Selon des publications diffusées sur les réseaux sociaux par le chercheur en cybersécurité Clément Domingo, alias SaxX, une plateforme aurait été compromise après l’utilisation d’un mot de passe particulièrement faible appartenant à un agent gouvernemental. L’attaque aurait permis l’exposition des données professionnelles de près de 60 000 agents publics. À ce stade, l’incident et son ampleur réelle reste toutefois à confirmer.
Une compromission qui partirait d’un mot de passe faible
L’alerte proviendrait d’un message publié sur les réseaux sociaux par Clément Domingo, connu sous le pseudonyme SaxX. Selon lui, la compromission d’une plateforme exposant des données professionnelles d’agents de l’État aurait été rendue possible à la suite de l’utilisation d’un mot de passe très simple : « Monmotdepasse1! ».
Cette faiblesse dans les pratiques d’authentification aurait permis à un attaquant d’accéder à un ensemble de données professionnelles. Toujours selon ces publications, près de 60 000 fiches d’agents auraient été extraites puis diffusées.
Les informations concernées seraient exclusivement professionnelles.
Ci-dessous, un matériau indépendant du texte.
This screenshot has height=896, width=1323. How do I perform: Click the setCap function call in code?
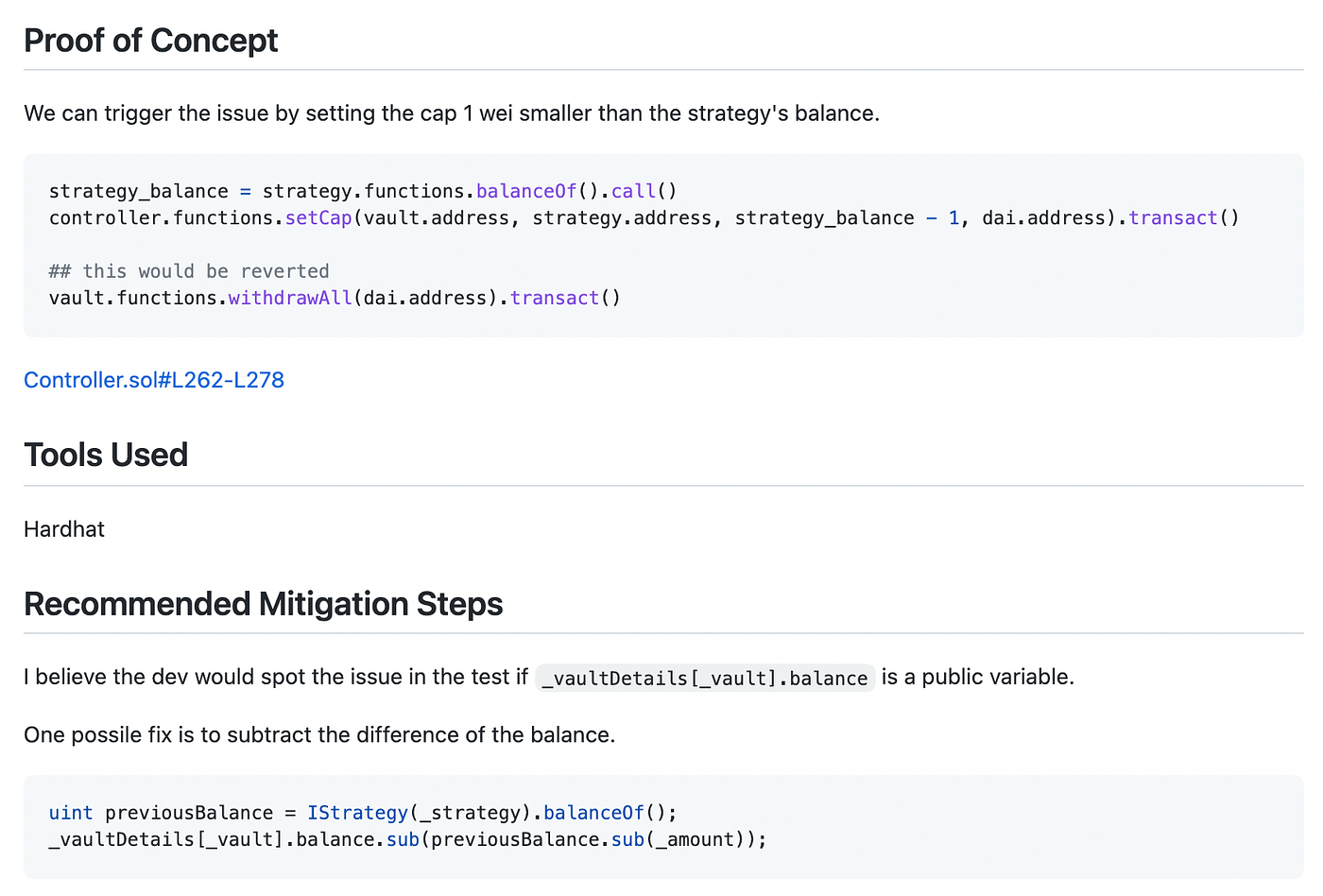(x=318, y=218)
Elles incluraient notamment le nom complet des agents, leur numéro de téléphone professionnel fixe et mobile, l’adresse de leur service, leur fonction ainsi que l’entité administrative à laquelle ils appartiennent.
🚨🔴🇫🇷 CYBERALERT | Le mot de passe “Monmotdepasse1!” d’un agent du gouvernement a permis le piratage d’une plateforme exposant les données professionnelles de 60 000 agents de l’état… 👇🏾
👉🏾 Nom complet
👉🏾 téléphone pro fixe
👉🏾 téléphone pro mobile
👉🏾 adresse du service
👉🏾… pic.twitter.com/qKT3EpfVgt— SaxX ¯\_(ツ)_/¯ (@_SaxX_) March 17, 2026
Des administrations et institutions publiques potentiellement concernées
Les données diffusées mentionneraient des agents issus de nombreuses administrations et institutions publiques. Parmi les organisations qui apparaîtraient dans les listes évoquées figureraient notamment plusieurs ministères et directions de l’État.
Les domaines associés aux adresses email concernées incluraient notamment developpement-durable.gouv.fr, justice.fr, dgfip.finances.gouv.fr, interieur.gouv.fr, diplomatie.gouv.fr ou encore intradef.gouv.fr. D’autres organismes publics apparaîtraient également, comme culture.gouv.fr, agriculture.gouv.fr, gendarmerie.interieur.gouv.fr ou douane.finances.gouv.fr.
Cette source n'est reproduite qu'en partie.